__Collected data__
--------------------------------------------------
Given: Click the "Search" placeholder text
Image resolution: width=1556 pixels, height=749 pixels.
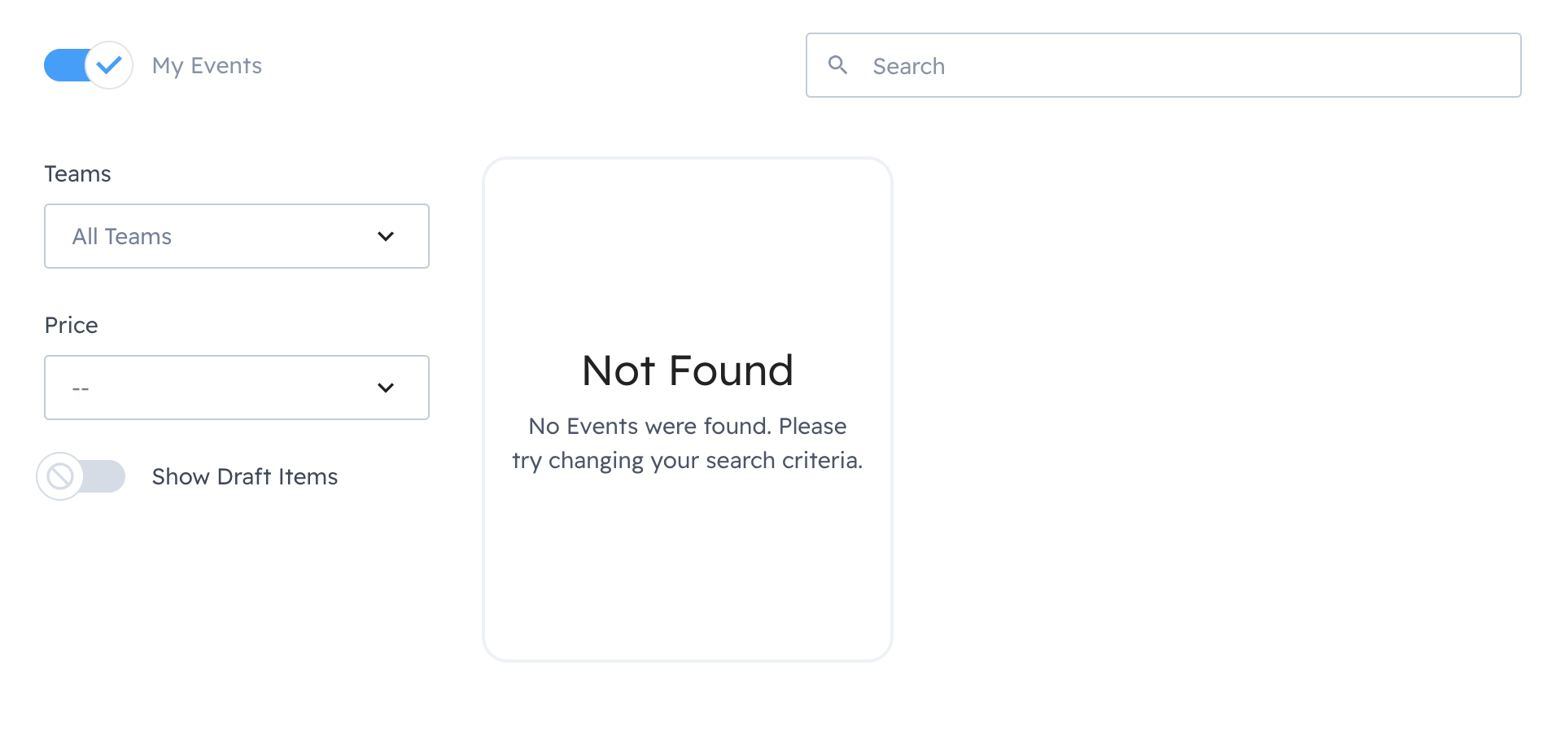Looking at the screenshot, I should point(908,67).
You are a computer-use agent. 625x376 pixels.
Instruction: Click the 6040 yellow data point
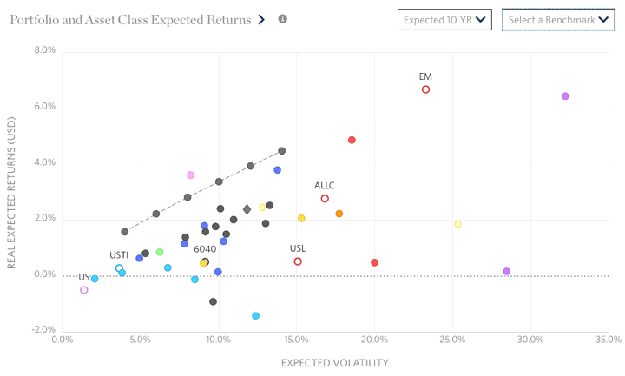click(203, 263)
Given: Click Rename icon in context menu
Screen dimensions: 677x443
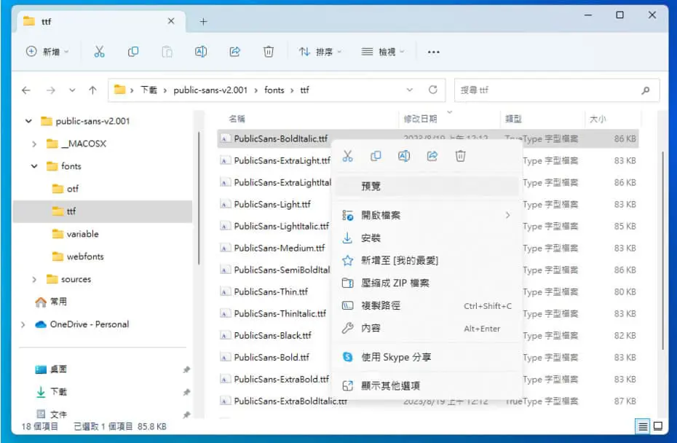Looking at the screenshot, I should (404, 156).
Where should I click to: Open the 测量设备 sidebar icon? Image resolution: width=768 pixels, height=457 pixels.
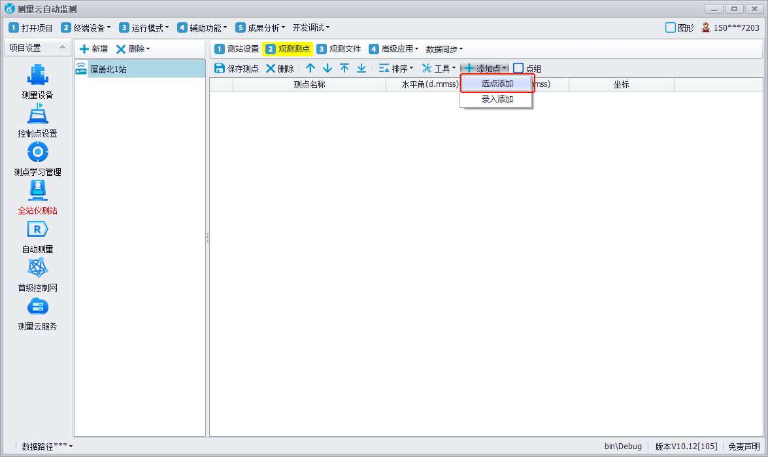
--------------------------------------------------
__HOW TO COMPLETE THIS TASK__
In the records above, find each line holding "icon" and copy it.

__ANSWER FOR THIS EXERCISE__
Given: Click Rename icon in context menu
Where should I click to: Open the 测量设备 sidebar icon? Image resolution: width=768 pixels, height=457 pixels.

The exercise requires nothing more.